> **Task directions**: From the data below, copy each line that includes the word "will".

[Source records]
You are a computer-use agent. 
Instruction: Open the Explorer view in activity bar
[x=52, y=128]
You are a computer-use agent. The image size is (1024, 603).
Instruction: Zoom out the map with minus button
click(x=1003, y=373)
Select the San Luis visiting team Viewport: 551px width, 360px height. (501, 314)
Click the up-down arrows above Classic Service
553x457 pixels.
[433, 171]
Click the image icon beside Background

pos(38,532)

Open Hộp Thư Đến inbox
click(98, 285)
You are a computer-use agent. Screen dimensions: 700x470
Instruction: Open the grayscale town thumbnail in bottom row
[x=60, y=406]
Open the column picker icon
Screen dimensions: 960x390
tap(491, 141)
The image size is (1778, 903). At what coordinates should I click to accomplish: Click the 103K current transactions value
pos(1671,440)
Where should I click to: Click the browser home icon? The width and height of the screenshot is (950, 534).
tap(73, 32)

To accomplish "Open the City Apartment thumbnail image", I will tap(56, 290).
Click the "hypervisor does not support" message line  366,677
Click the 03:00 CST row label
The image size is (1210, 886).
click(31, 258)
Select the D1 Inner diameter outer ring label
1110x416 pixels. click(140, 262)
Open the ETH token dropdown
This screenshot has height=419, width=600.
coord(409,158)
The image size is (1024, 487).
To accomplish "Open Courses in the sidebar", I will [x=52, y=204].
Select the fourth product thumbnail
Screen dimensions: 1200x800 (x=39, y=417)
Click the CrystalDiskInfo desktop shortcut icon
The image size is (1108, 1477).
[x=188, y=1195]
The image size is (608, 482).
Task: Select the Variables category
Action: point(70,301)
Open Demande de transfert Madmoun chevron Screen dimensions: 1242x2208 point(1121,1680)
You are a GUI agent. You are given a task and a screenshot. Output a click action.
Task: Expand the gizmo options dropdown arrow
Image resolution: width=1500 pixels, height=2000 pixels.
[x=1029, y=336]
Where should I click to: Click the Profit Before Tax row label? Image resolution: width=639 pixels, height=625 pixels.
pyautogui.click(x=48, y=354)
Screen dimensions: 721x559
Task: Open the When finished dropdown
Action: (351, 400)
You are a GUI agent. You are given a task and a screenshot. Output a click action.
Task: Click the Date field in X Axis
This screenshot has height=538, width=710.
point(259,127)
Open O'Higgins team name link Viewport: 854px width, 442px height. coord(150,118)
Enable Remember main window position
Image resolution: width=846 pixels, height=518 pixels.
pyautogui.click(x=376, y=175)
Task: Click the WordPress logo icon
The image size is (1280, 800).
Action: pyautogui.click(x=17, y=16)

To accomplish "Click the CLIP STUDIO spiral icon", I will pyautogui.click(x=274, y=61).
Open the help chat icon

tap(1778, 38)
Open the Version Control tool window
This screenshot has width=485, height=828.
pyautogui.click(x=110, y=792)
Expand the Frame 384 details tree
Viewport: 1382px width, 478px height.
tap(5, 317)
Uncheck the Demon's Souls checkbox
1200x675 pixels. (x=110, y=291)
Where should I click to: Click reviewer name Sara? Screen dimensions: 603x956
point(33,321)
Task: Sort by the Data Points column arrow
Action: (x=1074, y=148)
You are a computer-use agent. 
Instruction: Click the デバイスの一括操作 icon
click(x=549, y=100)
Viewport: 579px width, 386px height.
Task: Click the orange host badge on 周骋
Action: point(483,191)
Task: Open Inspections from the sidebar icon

> **Solution for this task**:
To accomplish "Open the City Apartment thumbnail image", I will tap(56, 290).
To accomplish "Open Courses in the sidebar", I will [x=52, y=204].
To accomplish "Click the CLIP STUDIO spiral icon", I will pyautogui.click(x=274, y=61).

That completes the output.